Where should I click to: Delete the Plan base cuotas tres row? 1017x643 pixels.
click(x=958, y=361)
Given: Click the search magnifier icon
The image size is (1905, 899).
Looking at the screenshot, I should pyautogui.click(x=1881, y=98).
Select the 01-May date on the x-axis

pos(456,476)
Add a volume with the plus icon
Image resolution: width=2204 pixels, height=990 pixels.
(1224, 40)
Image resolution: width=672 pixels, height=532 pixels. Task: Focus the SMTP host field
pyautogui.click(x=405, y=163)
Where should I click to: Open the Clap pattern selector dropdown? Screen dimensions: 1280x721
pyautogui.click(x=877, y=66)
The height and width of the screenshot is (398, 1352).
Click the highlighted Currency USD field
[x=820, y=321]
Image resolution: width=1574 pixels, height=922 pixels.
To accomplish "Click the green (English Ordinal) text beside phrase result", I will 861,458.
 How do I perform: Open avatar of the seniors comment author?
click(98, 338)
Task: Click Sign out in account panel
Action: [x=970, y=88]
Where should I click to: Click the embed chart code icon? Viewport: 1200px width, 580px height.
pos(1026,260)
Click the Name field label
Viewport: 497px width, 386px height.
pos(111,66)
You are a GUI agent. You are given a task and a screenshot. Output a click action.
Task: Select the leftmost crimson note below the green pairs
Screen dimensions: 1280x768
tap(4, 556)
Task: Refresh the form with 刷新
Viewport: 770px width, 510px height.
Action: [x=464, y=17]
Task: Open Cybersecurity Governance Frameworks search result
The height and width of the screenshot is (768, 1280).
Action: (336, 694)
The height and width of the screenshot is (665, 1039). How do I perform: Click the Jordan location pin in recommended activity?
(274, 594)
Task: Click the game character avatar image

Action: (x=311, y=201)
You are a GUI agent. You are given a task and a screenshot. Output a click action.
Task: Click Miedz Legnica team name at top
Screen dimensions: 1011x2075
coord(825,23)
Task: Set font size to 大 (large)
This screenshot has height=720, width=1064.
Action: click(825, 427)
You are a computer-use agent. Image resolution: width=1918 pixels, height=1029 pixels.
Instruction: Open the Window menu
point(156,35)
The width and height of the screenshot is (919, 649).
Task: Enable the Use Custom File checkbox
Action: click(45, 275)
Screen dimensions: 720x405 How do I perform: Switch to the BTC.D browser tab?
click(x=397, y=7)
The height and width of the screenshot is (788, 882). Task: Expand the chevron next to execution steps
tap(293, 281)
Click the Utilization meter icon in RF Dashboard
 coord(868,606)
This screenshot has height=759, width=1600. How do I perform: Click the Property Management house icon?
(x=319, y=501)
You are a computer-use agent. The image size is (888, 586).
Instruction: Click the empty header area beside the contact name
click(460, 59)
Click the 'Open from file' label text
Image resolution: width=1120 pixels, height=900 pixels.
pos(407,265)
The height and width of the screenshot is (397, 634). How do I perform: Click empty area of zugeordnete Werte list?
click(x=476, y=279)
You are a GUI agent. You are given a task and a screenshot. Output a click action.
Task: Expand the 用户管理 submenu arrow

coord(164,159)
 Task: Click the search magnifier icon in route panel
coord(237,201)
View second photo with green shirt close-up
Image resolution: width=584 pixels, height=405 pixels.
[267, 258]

Work task
Within the listing above, each line containing "text" is counted once; report the total and nothing else.

Solution
2